3. The engineered escherichia coli according to claim 1, characterized in that the genome fabH gene shown in SEQ ID NO: 3 of said engineered escherichia coli is deleted.
4. According to the engineering escherichia coli described in any one of claim 1-3, it is characterized in that the genome fadE gene shown in the SEQ ID NO:6 of described engineering escherichia coli is deleted.
5. According to the engineered escherichia coli any one in the claim 1-3, it is characterized in that both of genome fabH and fadE gene shown in SEQ ID NO:3 and 6 of said engineered escherichia coli are deleted.
6. The engineered Escherichia coli according to any one of claims 1-3, characterized in that the engineered Escherichia coli is modified to overexpress long-chain acyl-CoA synthetase.
7. The engineered Escherichia coli according to any one of claims 1-3, characterized in that the engineered Escherichia coli is modified from wild-type Escherichia coli, BW25113 or BL21.
8. The engineered Escherichia coli according to any one of claims 1-3, characterized in that said modification is performed by introducing a plasmid.
9. The engineered Escherichia coli according to any one of claims 1-3, characterized in that the olivetol synthase and olivetol acid cyclase are expressed by the same plasmid.
10. The engineered Escherichia coli according to any one of claims 1-3, characterized in that the long-chain acyl-CoA synthetase is overexpressed through a plasmid.
11. A method for preparing engineered escherichia coli, comprising modifying escherichia coli to express olive alcohol synthase variant, characterized in that the olive alcohol synthase variant is compared with its wild type shown in SEQ ID NO:13 Comprising one or more of the following mutations: I303T, I52L, S56A, H262M and K263R.
12. The method according to claim 11, characterized in that said method comprises modifying said E. coli rod to express olivate cyclase.
13. The method according to claim 11, characterized in that the method comprises deletion of the fabH gene of the genome shown in the SEQ ID NO:3 of the escherichia coli.
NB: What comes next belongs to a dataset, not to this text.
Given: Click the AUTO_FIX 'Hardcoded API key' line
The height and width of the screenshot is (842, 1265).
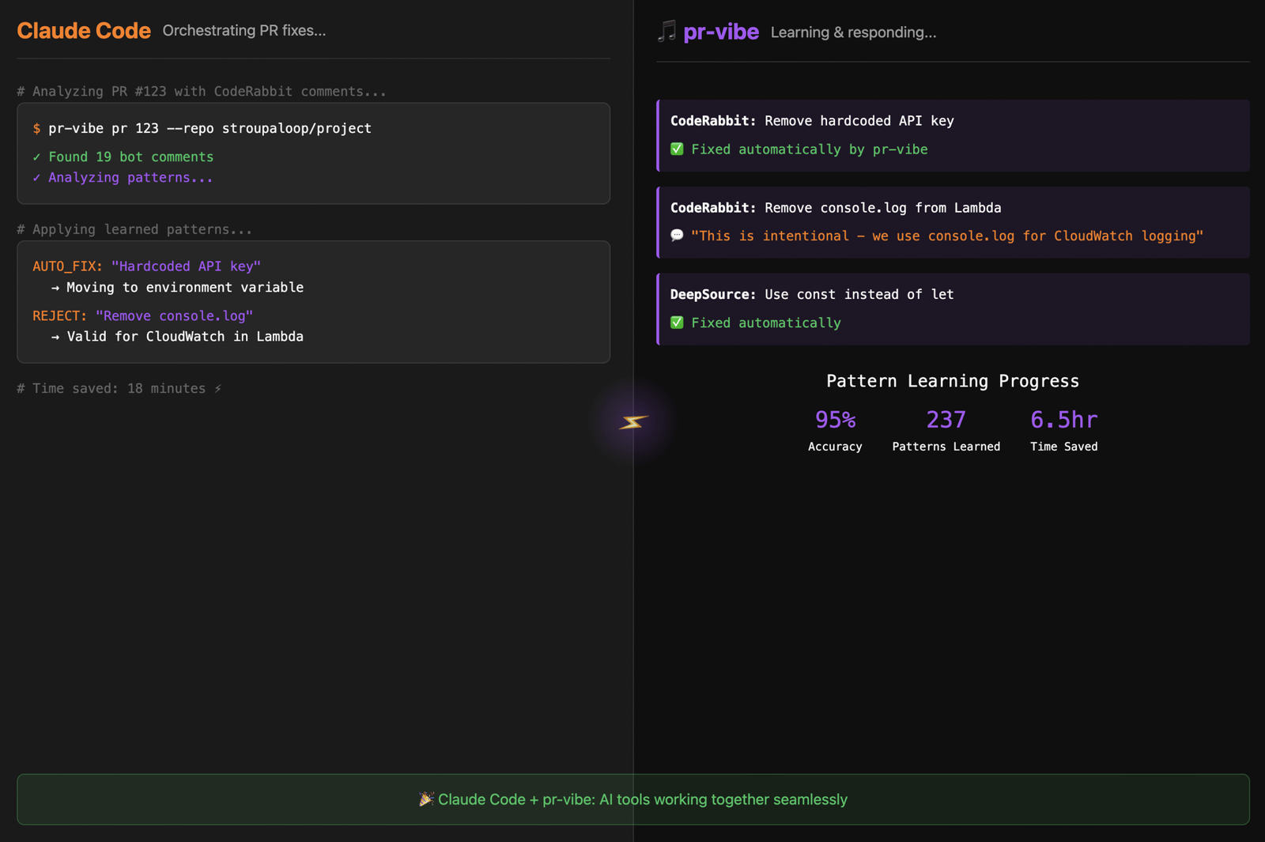Looking at the screenshot, I should tap(146, 266).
14. The method according to any one of claims 11-13, characterized in that the method comprises deletion of the genome fadE gene shown in SEQ ID NO: 6 of the escherichia coli.
15. Method according to any one of claims 11-13, characterized in that said method comprises the deletion of both the fabH and fadE genes of the genome of said E. coli.
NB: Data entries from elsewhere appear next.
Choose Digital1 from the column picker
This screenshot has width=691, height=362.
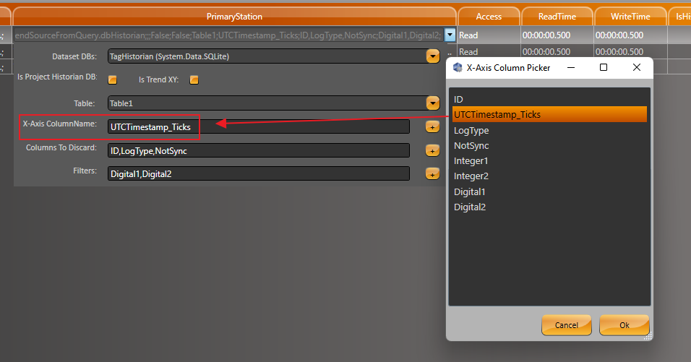(x=469, y=191)
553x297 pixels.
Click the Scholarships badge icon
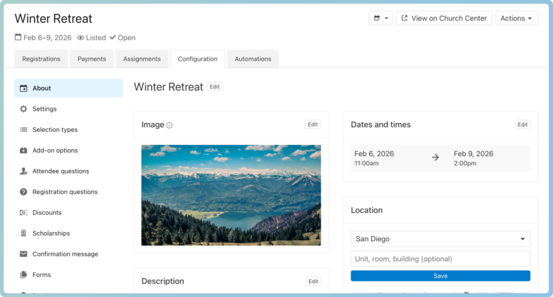click(x=24, y=233)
16. The method according to any one of claims 11-13, characterized in that said method comprises modifying said Escherichia coli to overexpress long-chain acyl-CoA synthetase.
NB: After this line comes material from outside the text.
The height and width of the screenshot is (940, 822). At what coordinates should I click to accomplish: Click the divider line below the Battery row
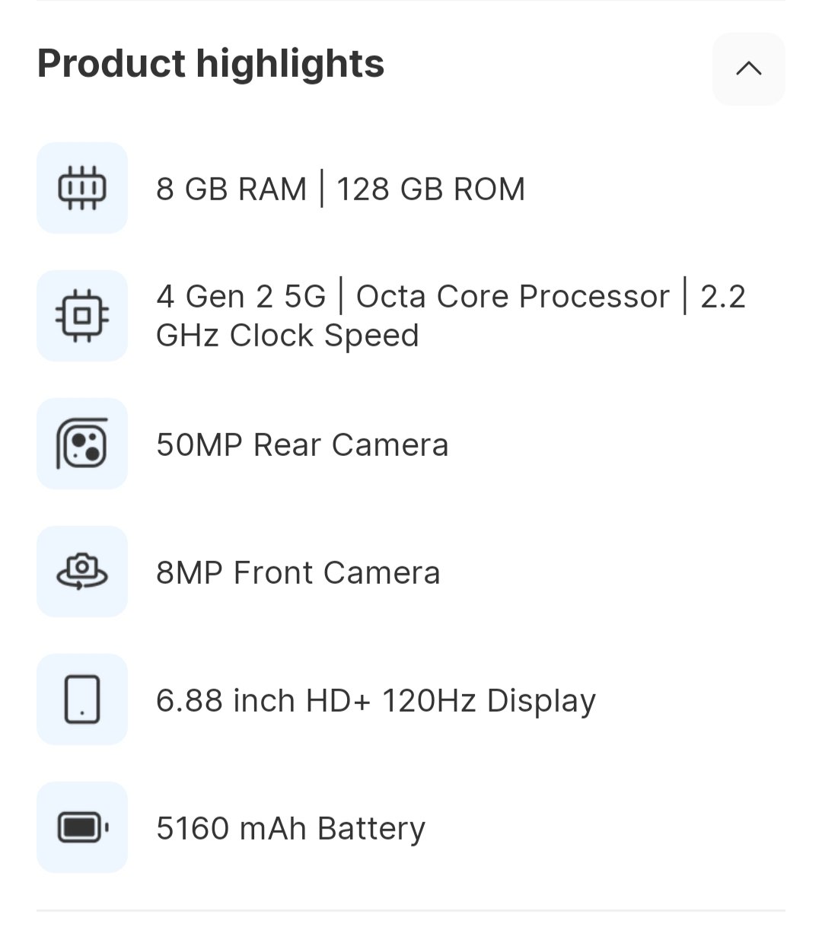[411, 910]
17. The method according to any one of claims 11-13, characterized in that the Escherichia coli is wild type Escherichia coli, BW25113 or BL21.
18. Method according to any one of claims 11-13, characterized in that said modification is carried out by introducing a plasmid.
19. The method according to any one of claims 11-13, characterized in that said olivetol synthase and olivetate cyclase are expressed by the same plasmid.
20. The method according to any one of claims 11-13, characterized in that the long-chain acyl-CoA synthetase is overexpressed by a plasmid.